→ Saved data entries:
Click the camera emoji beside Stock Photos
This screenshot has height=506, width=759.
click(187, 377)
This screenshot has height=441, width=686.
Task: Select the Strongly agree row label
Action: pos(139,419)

→ WHAT IS REQUIRED:
When you reach the end of the data, retype all of it exactly.

→ EXERCISE RESPONSE:
Click the camera emoji beside Stock Photos
This screenshot has height=506, width=759.
click(187, 377)
This screenshot has height=441, width=686.
Task: Select the Strongly agree row label
Action: pos(139,419)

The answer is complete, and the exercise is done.